« Bien de ceux qui fustigent le terme libéralisme ignorent en réalité ce qu'il veut dire », écrivait le cofondateur du blogue Libérez les libéraux saoudiens, Raif Badawi, en avril 2012.

Dans ce texte, il estimait « inacceptable » d'imposer une « approche intellectuelle unique, une façon de penser unique, et une idée dominante qui dénigre sans cesse les autres et clame qu'elle est seule détentrice de vérité ».

Deux mois plus tard, il se retrouvait en prison.

Il s'agit d'un des 14 textes « interdits et inaccessibles » de Raif Badawi qui composent le recueil 1000 coups de fouet parce que j'ai osé parler librement, qui sort aujourd'hui au Québec aux éditions Edito, à quelques jours du troisième anniversaire de son emprisonnement.

Les artistes Émile Proulx-Cloutier, Monique Proulx et Geneviève Rochette ainsi que le journaliste Winston McQuade liront des extraits du livre au cours du lancement public qui aura lieu cet après-midi à l'espace culturel Georges-Émile-Lapalme de la Place des Arts, à Montréal.

Dans la préface qu'il a lui-même écrite du fond de sa prison, Raif Badawi résume les raisons qui l'avaient poussé à prendre la plume, à l'époque : « abattre les murs de l'ignorance, effriter l'inviolabilité du clergé » et promouvoir « la liberté d'expression » ainsi que « les droits de la femme et de ceux des minorités » en Arabie saoudite.

Il émane effectivement de ses écrits une aversion pour l'extrémisme religieux, l'interdiction de la critique et la violence politique (voir les extraits).

Il appelle à la tolérance envers les non-musulmans en écrivant : « de la même façon que les autres respectent les différences qui nous caractérisent, nous devons respecter les leurs ».

Raif Badawi critique également le traitement de la femme dans la société saoudienne, dénonçant la « phobie de la mixité que nous avons inventée il y a une trentaine d'années ».
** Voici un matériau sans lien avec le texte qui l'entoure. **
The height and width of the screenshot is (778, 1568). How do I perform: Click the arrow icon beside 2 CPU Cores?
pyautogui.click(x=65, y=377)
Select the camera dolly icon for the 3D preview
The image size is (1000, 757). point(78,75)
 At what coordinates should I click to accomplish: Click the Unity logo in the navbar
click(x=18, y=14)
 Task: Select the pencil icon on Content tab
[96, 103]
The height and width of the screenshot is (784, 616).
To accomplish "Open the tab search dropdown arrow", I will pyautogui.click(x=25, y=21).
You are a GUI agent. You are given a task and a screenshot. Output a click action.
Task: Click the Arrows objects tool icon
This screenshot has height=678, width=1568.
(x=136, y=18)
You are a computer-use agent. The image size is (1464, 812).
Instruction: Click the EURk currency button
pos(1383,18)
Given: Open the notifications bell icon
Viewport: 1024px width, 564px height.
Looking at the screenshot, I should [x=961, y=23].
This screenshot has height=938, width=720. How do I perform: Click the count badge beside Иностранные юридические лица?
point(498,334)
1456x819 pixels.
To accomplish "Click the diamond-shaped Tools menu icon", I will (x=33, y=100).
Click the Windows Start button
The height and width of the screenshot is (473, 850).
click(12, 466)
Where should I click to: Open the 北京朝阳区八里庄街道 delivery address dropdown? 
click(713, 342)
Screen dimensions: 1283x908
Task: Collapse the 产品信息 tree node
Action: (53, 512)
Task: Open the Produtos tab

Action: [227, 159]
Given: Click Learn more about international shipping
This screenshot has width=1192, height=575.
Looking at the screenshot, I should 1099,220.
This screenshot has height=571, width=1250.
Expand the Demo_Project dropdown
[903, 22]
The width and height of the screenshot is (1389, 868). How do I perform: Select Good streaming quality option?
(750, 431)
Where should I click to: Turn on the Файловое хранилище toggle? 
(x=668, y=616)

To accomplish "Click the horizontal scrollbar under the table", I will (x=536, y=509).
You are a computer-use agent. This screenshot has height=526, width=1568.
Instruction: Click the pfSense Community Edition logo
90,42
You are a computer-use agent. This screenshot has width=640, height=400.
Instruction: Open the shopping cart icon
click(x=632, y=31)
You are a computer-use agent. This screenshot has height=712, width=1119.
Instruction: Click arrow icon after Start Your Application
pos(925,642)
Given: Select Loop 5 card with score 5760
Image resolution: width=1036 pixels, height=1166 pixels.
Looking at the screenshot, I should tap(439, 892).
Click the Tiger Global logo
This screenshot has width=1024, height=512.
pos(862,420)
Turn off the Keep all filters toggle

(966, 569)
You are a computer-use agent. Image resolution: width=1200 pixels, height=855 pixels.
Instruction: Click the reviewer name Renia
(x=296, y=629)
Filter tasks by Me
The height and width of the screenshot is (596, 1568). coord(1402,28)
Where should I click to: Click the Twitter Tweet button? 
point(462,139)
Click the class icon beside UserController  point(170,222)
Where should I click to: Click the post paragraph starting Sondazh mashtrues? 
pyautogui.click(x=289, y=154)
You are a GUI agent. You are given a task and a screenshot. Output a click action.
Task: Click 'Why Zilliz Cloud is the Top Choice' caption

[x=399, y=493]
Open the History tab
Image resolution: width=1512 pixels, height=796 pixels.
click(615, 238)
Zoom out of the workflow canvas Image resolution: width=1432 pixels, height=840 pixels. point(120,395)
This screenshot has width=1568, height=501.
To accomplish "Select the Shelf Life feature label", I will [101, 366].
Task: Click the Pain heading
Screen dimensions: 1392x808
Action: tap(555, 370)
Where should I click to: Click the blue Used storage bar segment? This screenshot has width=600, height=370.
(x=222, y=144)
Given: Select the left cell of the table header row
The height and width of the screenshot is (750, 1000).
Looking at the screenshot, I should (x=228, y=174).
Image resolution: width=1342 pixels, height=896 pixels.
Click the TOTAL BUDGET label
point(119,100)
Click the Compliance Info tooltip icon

«Il n'a commis aucun crime»

Ce livre est la preuve que Raif Badawi « n'a commis aucun crime et [qu']il n'a même insulté personne, ni l'islam », a répondu à La Presse Mme Haidar par la voix de son interprète, la coordonnatrice d'Amnistie internationale pour l'Estrie, Mireille Elchacar.

« Les gens pourront voir par eux-mêmes que Raif ne mérite pas un tel châtiment. »

Amnistie internationale, qui considère Raif Badawi comme un « prisonnier d'opinion » parce qu'il a été condamné « uniquement » pour s'être exprimé, se dit soulagée qu'il n'ait pas été flagellé, vendredi, malgré la confirmation de sa peine par la Cour suprême saoudienne, quelques jours plus tôt.

« Par contre, le fait qu'on ne donne pas d'explication et que la peine n'est pas annulée reste inquiétant », a indiqué à La Presse Mme Elchacar.

Ensaf Haidar craignait justement que la réitération de la peine de son mari serve de prétexte au régime saoudien pour recommencer à le flageller.

Au retour d'un séjour en Europe, où Mme Haidar avait constaté l'appui international à la cause de son mari, la nouvelle avait eu l'effet d'une douche froide.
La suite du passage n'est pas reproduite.